Hi there. I searched around and found a few places asking about this but they were mostly years old so I thought I’d check in.
I’m trying to make a script that can run in response to tasks failing that could adjust a Job’s settings to reduce load on the server farm. The intended workflow being:
- Task fails
- Script checks job’s reports to see what’s causing the failures
- If enough resource based failures have occurred, reduce “Concurrent Tasks” value or “machine limit” value.
However, it seems that all the event plugins only run in response to job events, not tasks. If that is the case I have only 2 options.
- Respond to job failure instead
- Set up a post task script that checks every time a task has completed.
My main concern with 2 is pretty simple, that would be a constantly running check even when nothing whatsoever is going wrong.
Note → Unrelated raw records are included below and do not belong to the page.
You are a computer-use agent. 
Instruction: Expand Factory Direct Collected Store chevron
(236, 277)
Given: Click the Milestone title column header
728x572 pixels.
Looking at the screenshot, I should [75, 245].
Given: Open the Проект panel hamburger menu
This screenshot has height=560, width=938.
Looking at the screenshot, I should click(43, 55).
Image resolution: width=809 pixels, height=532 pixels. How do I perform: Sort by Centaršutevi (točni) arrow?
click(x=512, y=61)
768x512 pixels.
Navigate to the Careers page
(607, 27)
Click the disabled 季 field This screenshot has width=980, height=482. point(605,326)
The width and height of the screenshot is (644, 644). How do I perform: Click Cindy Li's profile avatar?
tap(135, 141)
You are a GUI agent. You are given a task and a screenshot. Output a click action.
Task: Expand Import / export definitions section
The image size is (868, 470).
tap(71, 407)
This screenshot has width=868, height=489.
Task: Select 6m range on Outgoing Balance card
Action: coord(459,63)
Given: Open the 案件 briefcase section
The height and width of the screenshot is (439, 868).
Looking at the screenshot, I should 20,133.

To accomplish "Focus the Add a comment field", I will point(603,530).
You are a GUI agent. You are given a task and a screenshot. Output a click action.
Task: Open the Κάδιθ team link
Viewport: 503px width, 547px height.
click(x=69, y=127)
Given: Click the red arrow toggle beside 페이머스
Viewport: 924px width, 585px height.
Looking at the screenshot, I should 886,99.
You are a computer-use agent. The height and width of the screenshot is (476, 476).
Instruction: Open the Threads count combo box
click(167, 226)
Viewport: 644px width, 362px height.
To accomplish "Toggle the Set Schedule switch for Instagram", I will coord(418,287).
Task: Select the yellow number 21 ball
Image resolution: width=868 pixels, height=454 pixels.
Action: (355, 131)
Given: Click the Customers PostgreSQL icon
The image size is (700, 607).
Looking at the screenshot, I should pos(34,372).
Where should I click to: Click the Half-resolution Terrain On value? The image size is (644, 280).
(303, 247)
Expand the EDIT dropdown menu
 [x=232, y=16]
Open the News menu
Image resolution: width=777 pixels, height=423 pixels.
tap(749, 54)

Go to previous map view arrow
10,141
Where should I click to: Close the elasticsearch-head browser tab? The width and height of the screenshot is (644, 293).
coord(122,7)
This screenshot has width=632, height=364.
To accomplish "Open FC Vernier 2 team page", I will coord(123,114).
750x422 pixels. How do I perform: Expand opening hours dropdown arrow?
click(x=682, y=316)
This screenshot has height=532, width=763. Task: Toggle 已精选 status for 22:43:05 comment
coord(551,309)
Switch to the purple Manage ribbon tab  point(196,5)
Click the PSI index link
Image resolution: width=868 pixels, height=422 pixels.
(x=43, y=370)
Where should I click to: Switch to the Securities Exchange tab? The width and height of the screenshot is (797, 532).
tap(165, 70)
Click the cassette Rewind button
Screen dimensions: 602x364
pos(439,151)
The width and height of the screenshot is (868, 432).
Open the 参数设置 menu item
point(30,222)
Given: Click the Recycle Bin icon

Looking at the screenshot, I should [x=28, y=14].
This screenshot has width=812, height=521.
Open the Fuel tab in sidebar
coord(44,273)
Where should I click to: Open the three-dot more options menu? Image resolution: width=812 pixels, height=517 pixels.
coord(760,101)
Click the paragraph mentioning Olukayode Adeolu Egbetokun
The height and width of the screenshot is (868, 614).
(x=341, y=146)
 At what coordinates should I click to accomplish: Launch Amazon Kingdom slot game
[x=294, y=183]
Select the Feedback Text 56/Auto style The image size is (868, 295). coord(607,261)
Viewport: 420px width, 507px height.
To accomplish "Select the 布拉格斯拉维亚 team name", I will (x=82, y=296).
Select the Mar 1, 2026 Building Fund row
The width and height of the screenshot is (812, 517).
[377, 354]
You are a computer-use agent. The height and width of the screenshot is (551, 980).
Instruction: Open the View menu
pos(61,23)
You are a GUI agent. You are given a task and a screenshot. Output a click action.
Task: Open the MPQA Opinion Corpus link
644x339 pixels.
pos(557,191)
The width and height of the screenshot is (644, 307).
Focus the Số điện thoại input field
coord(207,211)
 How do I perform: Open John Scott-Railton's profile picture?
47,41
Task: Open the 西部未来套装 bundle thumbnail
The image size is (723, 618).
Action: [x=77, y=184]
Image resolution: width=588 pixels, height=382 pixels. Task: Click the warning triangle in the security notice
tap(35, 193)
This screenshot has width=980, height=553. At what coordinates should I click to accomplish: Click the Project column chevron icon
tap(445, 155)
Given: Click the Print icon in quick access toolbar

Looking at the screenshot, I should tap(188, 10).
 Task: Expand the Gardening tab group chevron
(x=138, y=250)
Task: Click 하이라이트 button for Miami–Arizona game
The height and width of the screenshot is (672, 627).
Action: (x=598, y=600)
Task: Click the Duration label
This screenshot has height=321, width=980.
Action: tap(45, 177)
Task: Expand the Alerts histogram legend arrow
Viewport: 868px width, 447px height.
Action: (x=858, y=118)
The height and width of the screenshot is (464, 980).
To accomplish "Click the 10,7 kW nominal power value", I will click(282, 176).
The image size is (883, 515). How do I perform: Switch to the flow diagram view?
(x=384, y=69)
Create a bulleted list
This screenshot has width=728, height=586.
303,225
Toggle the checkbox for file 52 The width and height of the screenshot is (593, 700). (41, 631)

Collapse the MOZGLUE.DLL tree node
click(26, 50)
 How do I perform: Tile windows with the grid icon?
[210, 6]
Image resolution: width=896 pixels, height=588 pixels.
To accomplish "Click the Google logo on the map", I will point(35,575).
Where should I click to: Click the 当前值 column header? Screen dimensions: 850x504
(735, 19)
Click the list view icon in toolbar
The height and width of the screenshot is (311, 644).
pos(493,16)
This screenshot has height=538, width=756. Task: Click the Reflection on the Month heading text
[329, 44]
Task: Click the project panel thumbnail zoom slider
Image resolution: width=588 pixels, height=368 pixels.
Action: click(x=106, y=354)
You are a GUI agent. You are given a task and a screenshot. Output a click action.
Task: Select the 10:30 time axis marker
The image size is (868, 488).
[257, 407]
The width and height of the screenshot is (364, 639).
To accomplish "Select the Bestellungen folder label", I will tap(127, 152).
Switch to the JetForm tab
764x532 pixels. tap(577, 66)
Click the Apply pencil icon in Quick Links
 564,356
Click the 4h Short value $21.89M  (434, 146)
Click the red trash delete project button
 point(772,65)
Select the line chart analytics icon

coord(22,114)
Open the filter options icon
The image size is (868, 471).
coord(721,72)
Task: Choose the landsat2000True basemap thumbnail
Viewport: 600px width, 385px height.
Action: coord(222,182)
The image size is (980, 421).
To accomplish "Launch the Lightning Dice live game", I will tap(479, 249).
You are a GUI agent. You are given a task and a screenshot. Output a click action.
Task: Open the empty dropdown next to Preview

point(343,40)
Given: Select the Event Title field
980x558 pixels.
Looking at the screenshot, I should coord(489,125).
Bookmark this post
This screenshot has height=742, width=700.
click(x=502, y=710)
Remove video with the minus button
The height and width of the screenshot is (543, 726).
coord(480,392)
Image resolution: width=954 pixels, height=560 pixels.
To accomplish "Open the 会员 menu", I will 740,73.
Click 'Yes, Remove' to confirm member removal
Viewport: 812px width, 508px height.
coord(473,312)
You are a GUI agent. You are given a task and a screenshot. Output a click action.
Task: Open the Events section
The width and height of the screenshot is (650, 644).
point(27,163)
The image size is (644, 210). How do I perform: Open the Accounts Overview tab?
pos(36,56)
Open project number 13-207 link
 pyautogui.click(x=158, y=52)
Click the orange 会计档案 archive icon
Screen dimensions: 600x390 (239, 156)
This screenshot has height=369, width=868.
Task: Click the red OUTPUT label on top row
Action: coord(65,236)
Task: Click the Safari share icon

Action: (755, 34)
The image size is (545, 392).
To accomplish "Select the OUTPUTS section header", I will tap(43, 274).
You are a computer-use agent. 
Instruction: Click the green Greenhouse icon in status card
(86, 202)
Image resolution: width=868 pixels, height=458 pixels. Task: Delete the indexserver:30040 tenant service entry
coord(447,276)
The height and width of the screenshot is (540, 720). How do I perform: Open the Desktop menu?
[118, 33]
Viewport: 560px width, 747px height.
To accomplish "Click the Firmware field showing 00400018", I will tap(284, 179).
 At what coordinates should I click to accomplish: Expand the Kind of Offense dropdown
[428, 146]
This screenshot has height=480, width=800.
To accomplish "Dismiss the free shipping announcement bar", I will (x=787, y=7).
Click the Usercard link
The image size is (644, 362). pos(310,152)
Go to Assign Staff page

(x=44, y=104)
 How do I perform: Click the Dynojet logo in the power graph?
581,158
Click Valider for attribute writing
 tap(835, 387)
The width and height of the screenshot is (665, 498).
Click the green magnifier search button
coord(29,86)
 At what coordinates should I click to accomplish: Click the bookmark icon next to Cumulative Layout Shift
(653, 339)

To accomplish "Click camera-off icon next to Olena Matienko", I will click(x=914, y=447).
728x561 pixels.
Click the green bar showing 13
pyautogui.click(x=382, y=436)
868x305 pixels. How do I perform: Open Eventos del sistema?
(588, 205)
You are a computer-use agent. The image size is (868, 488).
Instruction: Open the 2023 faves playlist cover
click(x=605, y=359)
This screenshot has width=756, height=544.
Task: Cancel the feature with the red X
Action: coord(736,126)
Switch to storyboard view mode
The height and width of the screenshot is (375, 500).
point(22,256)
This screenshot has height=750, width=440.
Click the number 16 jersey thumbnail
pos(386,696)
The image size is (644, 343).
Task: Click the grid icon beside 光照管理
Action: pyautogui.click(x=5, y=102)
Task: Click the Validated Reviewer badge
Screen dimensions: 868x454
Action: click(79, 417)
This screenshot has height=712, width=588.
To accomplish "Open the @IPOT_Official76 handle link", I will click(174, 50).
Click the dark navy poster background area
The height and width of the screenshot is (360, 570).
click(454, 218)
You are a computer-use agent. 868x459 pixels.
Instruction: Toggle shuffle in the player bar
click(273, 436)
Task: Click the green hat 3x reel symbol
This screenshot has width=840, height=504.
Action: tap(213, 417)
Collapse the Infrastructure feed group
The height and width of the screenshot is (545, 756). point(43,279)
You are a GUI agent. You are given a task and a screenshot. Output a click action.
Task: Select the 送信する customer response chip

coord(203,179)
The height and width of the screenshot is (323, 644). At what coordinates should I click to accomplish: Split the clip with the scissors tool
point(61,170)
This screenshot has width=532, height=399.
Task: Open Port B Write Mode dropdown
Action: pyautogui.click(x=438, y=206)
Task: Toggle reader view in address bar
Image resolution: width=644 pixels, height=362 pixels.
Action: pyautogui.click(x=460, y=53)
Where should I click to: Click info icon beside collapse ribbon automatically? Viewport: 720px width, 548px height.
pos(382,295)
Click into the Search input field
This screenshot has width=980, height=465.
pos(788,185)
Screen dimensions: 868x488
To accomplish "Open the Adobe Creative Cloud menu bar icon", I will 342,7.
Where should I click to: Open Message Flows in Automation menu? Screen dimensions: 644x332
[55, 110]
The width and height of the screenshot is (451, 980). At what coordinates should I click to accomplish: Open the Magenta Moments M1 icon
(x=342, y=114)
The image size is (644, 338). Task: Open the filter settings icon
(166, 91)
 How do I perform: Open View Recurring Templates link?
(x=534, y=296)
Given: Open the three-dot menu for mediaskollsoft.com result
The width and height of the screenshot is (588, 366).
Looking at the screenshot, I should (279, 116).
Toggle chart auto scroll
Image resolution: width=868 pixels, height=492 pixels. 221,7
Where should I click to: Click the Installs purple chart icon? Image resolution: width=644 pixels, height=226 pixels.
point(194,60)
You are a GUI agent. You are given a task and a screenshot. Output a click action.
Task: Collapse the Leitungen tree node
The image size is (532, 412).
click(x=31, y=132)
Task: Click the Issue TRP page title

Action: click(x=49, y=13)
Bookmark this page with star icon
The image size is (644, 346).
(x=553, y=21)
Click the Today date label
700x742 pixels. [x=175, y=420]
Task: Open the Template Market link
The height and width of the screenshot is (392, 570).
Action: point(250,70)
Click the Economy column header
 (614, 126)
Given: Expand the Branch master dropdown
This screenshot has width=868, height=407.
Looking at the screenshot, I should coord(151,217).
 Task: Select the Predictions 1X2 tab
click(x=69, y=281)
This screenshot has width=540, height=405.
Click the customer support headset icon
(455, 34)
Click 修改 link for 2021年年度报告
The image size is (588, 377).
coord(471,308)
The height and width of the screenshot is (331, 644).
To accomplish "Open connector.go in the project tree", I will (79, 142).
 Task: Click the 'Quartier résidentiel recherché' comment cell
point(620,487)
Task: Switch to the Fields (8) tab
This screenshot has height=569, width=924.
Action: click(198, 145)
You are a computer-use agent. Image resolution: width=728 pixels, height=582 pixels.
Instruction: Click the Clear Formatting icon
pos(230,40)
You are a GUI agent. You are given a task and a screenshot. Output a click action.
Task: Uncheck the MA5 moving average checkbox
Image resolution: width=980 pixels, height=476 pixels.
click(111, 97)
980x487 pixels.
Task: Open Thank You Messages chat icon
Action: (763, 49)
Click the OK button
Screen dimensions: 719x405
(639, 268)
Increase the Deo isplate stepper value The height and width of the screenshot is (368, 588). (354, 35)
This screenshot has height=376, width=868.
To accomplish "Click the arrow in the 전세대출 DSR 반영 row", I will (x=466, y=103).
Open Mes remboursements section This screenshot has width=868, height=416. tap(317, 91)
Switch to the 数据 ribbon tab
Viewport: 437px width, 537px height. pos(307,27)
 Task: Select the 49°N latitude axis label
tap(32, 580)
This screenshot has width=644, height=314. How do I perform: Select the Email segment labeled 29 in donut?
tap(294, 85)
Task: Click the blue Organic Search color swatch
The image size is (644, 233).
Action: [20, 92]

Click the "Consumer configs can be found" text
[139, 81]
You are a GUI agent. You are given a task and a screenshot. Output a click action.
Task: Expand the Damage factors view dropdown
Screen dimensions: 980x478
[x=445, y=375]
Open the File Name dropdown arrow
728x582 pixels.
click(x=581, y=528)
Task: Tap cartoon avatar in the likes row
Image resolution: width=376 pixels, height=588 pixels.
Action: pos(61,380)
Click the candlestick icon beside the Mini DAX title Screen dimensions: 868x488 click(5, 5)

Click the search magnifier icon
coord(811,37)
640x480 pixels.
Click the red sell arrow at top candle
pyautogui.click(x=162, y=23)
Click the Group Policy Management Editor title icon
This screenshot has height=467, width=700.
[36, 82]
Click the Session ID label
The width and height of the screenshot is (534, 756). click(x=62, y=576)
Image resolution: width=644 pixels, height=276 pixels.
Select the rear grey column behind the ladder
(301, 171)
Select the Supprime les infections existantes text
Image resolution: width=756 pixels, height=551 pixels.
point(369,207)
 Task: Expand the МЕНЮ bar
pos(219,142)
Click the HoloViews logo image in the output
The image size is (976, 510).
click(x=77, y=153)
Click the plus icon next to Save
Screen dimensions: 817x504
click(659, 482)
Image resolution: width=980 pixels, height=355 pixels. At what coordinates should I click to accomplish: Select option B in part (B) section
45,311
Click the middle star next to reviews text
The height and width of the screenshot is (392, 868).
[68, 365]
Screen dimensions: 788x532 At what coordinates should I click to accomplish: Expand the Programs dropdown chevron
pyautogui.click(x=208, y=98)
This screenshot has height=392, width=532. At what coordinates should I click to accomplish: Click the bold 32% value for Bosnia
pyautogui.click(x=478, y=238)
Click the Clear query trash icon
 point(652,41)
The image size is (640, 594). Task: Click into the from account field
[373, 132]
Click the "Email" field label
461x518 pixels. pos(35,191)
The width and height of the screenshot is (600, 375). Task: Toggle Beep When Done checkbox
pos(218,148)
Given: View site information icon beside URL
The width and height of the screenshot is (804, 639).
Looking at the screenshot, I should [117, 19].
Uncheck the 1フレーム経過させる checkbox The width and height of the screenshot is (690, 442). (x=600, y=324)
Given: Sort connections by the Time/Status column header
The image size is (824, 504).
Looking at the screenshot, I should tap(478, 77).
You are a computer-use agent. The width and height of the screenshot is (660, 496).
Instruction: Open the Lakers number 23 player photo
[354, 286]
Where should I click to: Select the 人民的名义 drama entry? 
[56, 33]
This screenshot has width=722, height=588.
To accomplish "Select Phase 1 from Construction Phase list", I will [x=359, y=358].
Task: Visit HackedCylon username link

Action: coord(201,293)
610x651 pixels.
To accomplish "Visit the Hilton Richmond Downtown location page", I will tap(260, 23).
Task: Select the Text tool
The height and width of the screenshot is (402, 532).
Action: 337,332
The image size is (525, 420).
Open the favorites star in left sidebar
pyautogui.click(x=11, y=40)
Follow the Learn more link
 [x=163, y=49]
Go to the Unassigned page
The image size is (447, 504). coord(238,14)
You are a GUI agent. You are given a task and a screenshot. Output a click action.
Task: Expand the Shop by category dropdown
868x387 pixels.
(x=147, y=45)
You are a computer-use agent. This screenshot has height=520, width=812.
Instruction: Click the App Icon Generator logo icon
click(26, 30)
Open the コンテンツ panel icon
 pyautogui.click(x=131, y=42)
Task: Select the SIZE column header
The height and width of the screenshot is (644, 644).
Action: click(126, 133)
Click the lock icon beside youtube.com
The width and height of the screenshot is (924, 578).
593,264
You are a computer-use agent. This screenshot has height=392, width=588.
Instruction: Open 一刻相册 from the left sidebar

That would mean every completed task needs to run this piece of code (reworked for tasks)
def OnJobFailed( self, job ):
# Make sure we have the latest job info
self.LogInfo( "Job failed, checking error log." )
report_collection = RepositoryUtils.GetJobReports(job.ID)
reports = report_collection.GetErrorReports()
self.LogInfo( "Found reports:" )
resource_errors = 0
resource_reports = []
for report in reports:
self.LogInfo(report.ReportMessage)
if report.ReportMessage in self.ERROR_FLAGS:
resource_errors += 1
resource_reports.append(report)
return
if resource_errors <= self.ERROR_LIMIT:
self.LogInfo("Too few errors to take action.")
return
I don’t know the internals of performance, but is this a meaningless workload? Even if it takes a few seconds, it constantly happening on every single task feels like it would build up a lot of delays. And we definitely have some slow interactions with our repository (though admittedly the ones I’m thinking of are about communicating externally through the commandline)
If this would be a meaningless load, I can try it out.
And my concerns with 1 are a little more complicated. If a job fails, it interrupts all other running tasks even if they’re in progress. This wastes work that might otherwise complete successfully because of the fix I’m trying to implement. I would also need to set the error limit very low for it to be as responsive as if it was just checking on individual task failures.
Note that I know my own script has a section that responds to “number of errors”, but that’s because I’m specifically checking against certain error messages. There are other errors that are unrelated to resources that this script needs to ignore for its purposes.
To sum up I’m interested in advice/arguments about why I should choose one of the 2 solutions above (and maybe ways to address my concerns with them). But also, is there any reason that there aren’t task based events? It seems like a lacking piece of customisation that isn’t adequately addressed by Pre/postjob scripts for the reason I listed above (but I’m happy to be proven wrong there).